Expression of PD-1 is associated to increased malignancy in patients with GEP-NETs. (a,e) CD3, (b,f) FOXP3, (c,g) PD-1 and (d,h) PD-L1 were measured by IHC in a set of TMAs (n = 164) of GEP-NETs. Values represent boxplot of CD3 IHC score and bar graphs of the percentage of samples with positivity for PD-1, FOXP3 and PD-L1 expression. (a–d) Samples were classified based on metastases status at diagnosis: patients with metastasis (MET) or without metastasis (No MET). (e–h) Samples were classified based on the disease status at follow-up evaluation: (1) non-residual disease, if a complete resection after surgery had been achieved and no tumor relapse/recurrence was evidenced; (2) stable disease, in cases of residual but non-progressive tumor burden; and (3) progressive disease, if tumor growth or new lesions were detected. The median of follow-up was 4.9 years (p25: 2.6–p75: 8.6 years). Asterisks indicate significant differences (p-value for Fisher’s Exact Test: *p < 0.05).

Figure 4

PD-1+ lymphocytes are increased in PBMCs from GEP-NET patients with progressive disease. PBMCs from 32 patients and 32 controls were isolated and incubated with conjugated antibodies directed against CD3, CD4, CD8, CD25, FOXP3 and PD-1. Measurements were made by flow cytometry as stated in ‘Materials and Methods’ and values represent percentage of positive cells for each marker depicted as boxplots. (a–d) Percentage of PD-1+ cells in healthy controls and patients. (e–h) Percentage of PD-1+ cells in controls and patients classified according to disease status in non-residual disease (ND), stable disease (SD) or progressive disease (PD). Asterisks indicate significant differences (p-values for Tukey’s test: *p < 0.05, **p < 0.01, ***p < 0.001).

Figure 5

Simultaneous analysis of peripheral blood and tumor samples.
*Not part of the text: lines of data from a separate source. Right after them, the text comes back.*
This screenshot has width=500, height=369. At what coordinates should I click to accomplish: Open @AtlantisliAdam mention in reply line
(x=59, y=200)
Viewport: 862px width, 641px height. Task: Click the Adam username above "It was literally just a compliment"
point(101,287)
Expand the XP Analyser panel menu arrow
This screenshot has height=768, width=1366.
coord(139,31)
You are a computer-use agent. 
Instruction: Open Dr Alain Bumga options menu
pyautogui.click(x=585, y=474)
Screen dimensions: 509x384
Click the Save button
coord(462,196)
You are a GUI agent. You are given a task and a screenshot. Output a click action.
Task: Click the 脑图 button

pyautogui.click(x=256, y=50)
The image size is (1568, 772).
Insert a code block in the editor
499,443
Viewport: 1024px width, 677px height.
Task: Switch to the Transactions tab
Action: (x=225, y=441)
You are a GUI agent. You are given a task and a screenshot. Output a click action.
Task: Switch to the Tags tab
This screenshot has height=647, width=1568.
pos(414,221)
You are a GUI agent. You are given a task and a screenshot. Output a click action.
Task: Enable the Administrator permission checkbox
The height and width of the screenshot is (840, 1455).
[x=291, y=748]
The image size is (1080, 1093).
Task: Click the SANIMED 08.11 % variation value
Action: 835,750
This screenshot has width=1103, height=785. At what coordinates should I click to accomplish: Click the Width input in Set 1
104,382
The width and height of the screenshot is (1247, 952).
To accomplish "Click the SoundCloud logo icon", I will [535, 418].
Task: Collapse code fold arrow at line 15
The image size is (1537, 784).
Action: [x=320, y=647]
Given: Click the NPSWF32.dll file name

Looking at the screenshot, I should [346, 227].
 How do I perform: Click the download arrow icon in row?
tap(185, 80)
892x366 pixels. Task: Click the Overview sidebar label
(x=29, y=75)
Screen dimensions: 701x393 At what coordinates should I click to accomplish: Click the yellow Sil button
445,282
Dot plots of CD3+PD-1+ cells from (a) peripheral blood and (b) tumor specimen from a representative GEP-NET patient. (c) Paired analysis of expression of CD3 + PD-1+ cells in PBMCs and TILs from 3 patients with GEP-NETs. Values represent percentage of CD3 + PD-1+ cells in PBMCs and TILs. P-value from paired T test is shown. (d) Correlation map for the expression of immune markers in TMAs (IHC) and PBMCs (flow cytometry). Values represent the Spearman’s rank correlation coefficient, rho (ρ). Significant negative correlations are shown in orange and significant positive correlations in blue. Color intensity increases with the magnitude of correlation. White color indicates a non-significant correlation.